(Rows showing where targets appear)
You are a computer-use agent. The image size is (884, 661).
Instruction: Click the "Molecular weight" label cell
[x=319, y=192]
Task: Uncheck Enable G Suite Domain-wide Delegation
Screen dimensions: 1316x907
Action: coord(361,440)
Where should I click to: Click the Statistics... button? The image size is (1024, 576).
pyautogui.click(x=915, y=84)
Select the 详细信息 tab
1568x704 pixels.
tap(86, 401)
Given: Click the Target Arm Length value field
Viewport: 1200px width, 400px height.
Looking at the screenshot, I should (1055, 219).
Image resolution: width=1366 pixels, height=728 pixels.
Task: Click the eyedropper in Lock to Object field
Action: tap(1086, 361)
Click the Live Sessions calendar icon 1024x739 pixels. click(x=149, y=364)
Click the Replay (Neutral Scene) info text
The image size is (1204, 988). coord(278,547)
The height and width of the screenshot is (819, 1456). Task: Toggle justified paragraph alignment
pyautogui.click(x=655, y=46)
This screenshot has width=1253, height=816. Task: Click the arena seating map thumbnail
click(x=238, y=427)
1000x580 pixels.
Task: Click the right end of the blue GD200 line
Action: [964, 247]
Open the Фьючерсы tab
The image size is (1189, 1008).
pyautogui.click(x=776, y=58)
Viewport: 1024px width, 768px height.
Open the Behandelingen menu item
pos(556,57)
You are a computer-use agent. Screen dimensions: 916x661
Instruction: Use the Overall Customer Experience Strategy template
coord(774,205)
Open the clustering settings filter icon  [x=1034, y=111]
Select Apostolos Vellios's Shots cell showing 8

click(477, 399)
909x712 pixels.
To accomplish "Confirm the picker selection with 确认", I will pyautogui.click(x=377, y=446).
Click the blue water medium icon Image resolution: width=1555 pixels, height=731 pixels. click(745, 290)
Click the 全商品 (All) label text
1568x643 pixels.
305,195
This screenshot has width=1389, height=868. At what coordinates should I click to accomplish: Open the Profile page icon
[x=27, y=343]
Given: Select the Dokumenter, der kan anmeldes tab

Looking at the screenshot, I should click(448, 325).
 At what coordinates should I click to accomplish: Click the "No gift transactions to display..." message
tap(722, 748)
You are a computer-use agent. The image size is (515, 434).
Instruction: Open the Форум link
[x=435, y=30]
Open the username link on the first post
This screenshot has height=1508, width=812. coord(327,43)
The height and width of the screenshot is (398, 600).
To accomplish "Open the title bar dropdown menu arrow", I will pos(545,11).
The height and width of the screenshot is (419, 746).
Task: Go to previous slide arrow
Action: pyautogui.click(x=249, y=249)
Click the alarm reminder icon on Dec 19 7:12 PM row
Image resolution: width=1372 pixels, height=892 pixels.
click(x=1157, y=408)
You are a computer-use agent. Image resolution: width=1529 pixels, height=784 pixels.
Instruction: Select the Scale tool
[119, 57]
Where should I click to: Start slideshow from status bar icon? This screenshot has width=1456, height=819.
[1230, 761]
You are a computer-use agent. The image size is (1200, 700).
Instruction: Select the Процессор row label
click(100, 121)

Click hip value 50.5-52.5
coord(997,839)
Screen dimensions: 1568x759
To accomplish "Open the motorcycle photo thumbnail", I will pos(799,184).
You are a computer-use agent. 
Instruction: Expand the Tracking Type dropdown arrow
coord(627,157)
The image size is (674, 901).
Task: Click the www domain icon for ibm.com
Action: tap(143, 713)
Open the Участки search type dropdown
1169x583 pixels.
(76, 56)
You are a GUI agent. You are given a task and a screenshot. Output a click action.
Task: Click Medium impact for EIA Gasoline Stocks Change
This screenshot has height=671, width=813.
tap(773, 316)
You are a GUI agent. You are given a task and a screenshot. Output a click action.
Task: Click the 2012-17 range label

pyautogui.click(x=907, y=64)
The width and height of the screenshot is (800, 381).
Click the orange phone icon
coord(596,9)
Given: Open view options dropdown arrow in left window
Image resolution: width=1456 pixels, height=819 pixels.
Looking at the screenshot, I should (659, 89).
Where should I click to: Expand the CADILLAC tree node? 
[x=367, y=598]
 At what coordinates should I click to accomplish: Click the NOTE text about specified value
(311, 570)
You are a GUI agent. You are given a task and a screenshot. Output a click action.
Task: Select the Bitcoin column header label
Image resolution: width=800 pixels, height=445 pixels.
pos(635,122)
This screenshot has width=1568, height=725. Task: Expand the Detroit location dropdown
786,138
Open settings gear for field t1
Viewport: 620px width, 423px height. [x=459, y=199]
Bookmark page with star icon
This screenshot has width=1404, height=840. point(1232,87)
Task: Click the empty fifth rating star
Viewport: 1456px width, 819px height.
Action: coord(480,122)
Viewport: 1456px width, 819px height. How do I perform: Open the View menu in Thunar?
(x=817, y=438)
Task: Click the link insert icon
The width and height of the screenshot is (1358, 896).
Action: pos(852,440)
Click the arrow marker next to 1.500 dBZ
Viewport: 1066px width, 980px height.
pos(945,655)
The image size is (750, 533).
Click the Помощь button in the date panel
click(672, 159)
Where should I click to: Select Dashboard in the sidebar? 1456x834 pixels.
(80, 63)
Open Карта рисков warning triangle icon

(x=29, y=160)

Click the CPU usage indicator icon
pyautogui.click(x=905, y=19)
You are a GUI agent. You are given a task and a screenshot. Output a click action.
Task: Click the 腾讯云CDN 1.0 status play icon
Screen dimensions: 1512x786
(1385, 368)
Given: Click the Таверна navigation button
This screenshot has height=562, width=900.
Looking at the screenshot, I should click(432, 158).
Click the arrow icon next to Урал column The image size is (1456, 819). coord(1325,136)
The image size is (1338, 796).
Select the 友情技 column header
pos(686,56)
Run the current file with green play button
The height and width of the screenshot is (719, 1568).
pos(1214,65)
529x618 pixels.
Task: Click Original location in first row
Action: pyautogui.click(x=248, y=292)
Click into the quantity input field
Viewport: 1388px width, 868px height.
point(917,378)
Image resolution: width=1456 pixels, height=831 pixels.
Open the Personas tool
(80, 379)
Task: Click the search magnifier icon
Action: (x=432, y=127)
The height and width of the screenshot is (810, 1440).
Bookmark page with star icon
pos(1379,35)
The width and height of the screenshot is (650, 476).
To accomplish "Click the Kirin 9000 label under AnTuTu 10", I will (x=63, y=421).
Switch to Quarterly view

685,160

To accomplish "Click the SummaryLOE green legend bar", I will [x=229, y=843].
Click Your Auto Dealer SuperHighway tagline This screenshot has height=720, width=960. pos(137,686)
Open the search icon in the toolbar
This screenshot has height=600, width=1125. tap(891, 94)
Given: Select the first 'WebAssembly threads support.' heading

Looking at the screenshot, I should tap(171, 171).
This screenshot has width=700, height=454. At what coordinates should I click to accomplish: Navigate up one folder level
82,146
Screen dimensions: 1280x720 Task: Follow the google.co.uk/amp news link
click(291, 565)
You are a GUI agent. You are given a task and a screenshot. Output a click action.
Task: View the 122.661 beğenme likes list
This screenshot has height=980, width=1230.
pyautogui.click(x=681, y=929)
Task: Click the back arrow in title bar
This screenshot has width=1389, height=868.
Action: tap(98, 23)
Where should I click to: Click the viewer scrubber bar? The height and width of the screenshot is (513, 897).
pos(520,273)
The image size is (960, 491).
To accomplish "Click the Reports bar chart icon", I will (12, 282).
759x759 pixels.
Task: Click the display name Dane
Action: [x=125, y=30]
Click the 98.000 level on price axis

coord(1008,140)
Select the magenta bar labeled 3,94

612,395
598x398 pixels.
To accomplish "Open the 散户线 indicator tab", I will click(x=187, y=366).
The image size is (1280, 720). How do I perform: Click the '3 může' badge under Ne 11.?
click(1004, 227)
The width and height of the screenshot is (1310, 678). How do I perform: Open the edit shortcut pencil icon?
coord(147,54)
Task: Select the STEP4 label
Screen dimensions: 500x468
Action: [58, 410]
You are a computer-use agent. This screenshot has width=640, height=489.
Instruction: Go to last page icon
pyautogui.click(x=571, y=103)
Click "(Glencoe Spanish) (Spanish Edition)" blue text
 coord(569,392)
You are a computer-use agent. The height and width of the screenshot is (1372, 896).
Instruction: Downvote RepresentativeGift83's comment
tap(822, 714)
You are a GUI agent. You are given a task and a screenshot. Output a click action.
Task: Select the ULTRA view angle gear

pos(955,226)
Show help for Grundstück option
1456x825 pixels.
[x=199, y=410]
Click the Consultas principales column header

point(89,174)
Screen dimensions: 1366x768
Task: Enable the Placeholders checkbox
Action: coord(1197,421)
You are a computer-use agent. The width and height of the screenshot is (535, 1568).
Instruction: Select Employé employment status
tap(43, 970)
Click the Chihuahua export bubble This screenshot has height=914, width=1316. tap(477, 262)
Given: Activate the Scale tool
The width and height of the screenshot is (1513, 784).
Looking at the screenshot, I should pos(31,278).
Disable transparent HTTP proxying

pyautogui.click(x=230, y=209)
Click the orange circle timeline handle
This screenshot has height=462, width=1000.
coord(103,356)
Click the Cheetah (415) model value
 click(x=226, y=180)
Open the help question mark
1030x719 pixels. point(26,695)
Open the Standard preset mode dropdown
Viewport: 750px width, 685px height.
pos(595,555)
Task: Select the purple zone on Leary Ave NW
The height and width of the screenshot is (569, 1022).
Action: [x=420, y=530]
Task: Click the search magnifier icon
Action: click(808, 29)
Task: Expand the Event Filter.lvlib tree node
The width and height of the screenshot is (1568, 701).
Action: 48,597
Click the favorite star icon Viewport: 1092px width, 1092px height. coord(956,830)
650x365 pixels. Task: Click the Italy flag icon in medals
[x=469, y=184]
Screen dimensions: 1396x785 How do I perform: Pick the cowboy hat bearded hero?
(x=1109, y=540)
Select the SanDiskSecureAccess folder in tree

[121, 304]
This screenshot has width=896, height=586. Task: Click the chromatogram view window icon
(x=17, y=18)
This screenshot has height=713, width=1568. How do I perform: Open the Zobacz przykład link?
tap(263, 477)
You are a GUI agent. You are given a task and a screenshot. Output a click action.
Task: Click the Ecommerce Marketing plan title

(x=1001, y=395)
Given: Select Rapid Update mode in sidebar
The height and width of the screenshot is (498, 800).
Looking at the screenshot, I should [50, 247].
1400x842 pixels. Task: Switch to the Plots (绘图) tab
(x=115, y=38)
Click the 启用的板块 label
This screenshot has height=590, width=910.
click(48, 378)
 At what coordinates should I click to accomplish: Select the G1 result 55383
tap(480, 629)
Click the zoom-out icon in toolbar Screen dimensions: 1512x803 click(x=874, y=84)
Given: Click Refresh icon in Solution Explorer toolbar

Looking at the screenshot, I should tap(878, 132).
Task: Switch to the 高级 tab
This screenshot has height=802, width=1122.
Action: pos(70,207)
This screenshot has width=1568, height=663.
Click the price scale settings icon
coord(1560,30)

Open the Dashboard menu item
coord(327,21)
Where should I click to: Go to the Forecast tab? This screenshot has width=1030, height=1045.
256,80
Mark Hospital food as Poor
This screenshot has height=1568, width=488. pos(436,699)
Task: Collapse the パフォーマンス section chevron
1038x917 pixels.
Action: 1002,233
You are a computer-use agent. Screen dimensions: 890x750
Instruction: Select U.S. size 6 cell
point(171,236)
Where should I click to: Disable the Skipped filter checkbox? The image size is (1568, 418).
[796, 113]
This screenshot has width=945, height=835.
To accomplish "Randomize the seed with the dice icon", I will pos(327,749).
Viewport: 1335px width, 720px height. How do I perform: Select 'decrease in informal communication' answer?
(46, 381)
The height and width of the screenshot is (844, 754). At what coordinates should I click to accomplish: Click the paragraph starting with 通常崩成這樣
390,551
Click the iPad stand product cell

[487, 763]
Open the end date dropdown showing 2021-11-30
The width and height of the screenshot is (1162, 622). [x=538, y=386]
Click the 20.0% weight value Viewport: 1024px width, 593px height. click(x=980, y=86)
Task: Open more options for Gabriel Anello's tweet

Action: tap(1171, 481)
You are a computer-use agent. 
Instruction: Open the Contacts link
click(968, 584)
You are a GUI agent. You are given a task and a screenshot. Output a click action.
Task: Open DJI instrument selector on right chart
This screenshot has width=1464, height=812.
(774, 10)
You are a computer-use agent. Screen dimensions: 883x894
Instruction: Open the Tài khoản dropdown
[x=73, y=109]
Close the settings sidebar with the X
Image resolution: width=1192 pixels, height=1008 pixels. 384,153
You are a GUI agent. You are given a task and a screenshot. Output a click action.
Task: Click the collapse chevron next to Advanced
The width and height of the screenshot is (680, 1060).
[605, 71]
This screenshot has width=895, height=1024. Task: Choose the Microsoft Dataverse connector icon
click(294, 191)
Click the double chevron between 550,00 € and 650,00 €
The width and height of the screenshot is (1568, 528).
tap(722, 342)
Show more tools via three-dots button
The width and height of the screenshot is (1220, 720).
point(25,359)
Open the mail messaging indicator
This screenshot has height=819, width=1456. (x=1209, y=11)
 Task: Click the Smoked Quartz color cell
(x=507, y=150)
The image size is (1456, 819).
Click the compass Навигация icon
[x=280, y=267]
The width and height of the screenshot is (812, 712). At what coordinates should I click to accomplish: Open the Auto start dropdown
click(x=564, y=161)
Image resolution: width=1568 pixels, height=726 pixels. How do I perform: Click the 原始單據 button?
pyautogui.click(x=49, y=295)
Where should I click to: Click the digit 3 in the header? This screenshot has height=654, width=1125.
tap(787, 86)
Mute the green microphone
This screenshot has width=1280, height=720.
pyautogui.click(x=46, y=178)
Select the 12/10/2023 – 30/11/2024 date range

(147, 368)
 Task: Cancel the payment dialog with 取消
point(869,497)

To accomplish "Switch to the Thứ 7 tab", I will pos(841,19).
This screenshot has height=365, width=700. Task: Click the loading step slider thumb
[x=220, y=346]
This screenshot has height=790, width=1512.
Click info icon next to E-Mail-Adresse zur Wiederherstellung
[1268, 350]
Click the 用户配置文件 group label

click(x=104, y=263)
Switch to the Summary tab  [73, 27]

To do: Convert the stretch of data from the line containing "This screenshot has width=700, height=454." through the line containing "[x=199, y=410]" into a Markdown table with the columns Row and Line. Number each line and leave out blank lines.

Full solution:
| Row | Line |
|---|---|
| 1 | This screenshot has width=700, height=454. At what coordinates should I click to accomplish: Navigate up one folder level |
| 2 | 82,146 |
| 3 | Screen dimensions: 1280x720 Task: Follow the google.co.uk/amp news link |
| 4 | click(291, 565) |
| 5 | You are a GUI agent. You are given a task and a screenshot. Output a click action. |
| 6 | Task: View the 122.661 beğenme likes list |
| 7 | This screenshot has height=980, width=1230. |
| 8 | pyautogui.click(x=681, y=929) |
| 9 | Task: Click the back arrow in title bar |
| 10 | This screenshot has width=1389, height=868. |
| 11 | Action: tap(98, 23) |
| 12 | Where should I click to: Click the viewer scrubber bar? The height and width of the screenshot is (513, 897). |
| 13 | pos(520,273) |
| 14 | The image size is (960, 491). |
| 15 | To accomplish "Click the Reports bar chart icon", I will (12, 282). |
| 16 | 759x759 pixels. |
| 17 | Task: Click the display name Dane |
| 18 | Action: [x=125, y=30] |
| 19 | Click the 98.000 level on price axis |
| 20 | coord(1008,140) |
| 21 | Select the magenta bar labeled 3,94 |
| 22 | 612,395 |
| 23 | 598x398 pixels. |
| 24 | To accomplish "Open the 散户线 indicator tab", I will click(x=187, y=366). |
| 25 | The image size is (1280, 720). How do I perform: Click the '3 může' badge under Ne 11.? |
| 26 | click(1004, 227) |
| 27 | The width and height of the screenshot is (1310, 678). How do I perform: Open the edit shortcut pencil icon? |
| 28 | coord(147,54) |
| 29 | Task: Select the STEP4 label |
| 30 | Screen dimensions: 500x468 |
| 31 | Action: [58, 410] |
| 32 | You are a computer-use agent. This screenshot has width=640, height=489. |
| 33 | Instruction: Go to last page icon |
| 34 | pyautogui.click(x=571, y=103) |
| 35 | Click "(Glencoe Spanish) (Spanish Edition)" blue text |
| 36 |  coord(569,392) |
| 37 | You are a computer-use agent. The height and width of the screenshot is (1372, 896). |
| 38 | Instruction: Downvote RepresentativeGift83's comment |
| 39 | tap(822, 714) |
| 40 | You are a GUI agent. You are given a task and a screenshot. Output a click action. |
| 41 | Task: Select the ULTRA view angle gear |
| 42 | pos(955,226) |
| 43 | Show help for Grundstück option |
| 44 | 1456x825 pixels. |
| 45 | [x=199, y=410] |